**WHAT IS REQUIRED**: Below are the records; copy out every line that holds the word "Home".
### INFORMATION GIVEN ###
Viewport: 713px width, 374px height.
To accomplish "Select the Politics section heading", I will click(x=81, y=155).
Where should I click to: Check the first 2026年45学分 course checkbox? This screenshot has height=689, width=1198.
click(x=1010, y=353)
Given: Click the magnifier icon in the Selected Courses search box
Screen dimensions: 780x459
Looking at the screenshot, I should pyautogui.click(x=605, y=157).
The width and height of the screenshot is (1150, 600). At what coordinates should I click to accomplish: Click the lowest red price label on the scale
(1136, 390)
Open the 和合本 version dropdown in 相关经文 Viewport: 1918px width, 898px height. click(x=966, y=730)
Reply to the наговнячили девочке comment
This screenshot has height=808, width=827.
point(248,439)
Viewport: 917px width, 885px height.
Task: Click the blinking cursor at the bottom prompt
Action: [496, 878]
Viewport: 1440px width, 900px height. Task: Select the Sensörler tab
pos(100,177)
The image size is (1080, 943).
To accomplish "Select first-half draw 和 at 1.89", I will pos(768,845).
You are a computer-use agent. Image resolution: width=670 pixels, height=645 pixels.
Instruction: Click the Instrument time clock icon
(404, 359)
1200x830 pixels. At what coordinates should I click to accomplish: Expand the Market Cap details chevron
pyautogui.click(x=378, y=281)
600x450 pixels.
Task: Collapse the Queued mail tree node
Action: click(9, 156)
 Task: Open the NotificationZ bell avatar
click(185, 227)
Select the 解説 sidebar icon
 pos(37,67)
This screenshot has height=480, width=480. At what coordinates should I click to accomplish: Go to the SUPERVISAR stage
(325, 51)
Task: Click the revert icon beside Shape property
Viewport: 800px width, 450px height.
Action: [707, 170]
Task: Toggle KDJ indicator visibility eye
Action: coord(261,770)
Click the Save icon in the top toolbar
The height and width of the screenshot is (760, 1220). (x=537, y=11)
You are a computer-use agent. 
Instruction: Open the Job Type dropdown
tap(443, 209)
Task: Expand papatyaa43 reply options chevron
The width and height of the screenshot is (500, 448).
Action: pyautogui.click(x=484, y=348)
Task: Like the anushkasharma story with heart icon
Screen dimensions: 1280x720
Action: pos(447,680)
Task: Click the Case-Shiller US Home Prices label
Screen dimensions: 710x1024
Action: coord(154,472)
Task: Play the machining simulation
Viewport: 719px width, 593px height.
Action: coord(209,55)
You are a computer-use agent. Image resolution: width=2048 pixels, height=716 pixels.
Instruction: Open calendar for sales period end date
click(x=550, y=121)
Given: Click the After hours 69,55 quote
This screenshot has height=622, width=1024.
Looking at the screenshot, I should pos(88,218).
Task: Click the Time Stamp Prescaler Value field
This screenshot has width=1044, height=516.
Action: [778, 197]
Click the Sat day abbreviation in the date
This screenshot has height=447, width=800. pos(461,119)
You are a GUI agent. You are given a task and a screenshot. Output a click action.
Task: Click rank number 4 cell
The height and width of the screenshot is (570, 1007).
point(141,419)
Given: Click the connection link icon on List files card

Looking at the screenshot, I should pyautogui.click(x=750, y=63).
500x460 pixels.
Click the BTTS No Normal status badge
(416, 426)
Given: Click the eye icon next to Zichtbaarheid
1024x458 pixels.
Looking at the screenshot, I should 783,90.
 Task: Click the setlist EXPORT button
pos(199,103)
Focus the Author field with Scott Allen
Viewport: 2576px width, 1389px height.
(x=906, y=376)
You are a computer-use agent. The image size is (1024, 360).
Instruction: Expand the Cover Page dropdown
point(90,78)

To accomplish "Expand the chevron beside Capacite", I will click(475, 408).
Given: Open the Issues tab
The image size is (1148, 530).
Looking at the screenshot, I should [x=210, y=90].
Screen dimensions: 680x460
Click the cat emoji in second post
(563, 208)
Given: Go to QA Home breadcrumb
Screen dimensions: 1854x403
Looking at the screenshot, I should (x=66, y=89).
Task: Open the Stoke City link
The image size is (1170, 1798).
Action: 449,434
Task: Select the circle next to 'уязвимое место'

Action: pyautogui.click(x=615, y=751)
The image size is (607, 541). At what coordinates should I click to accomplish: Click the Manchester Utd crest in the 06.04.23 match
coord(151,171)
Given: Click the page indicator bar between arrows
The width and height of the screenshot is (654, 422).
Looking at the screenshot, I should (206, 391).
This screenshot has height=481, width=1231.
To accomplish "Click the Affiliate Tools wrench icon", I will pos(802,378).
###
**COMPLETED EXERCISE**:
Task: Click the Case-Shiller US Home Prices label
Given: Go to QA Home breadcrumb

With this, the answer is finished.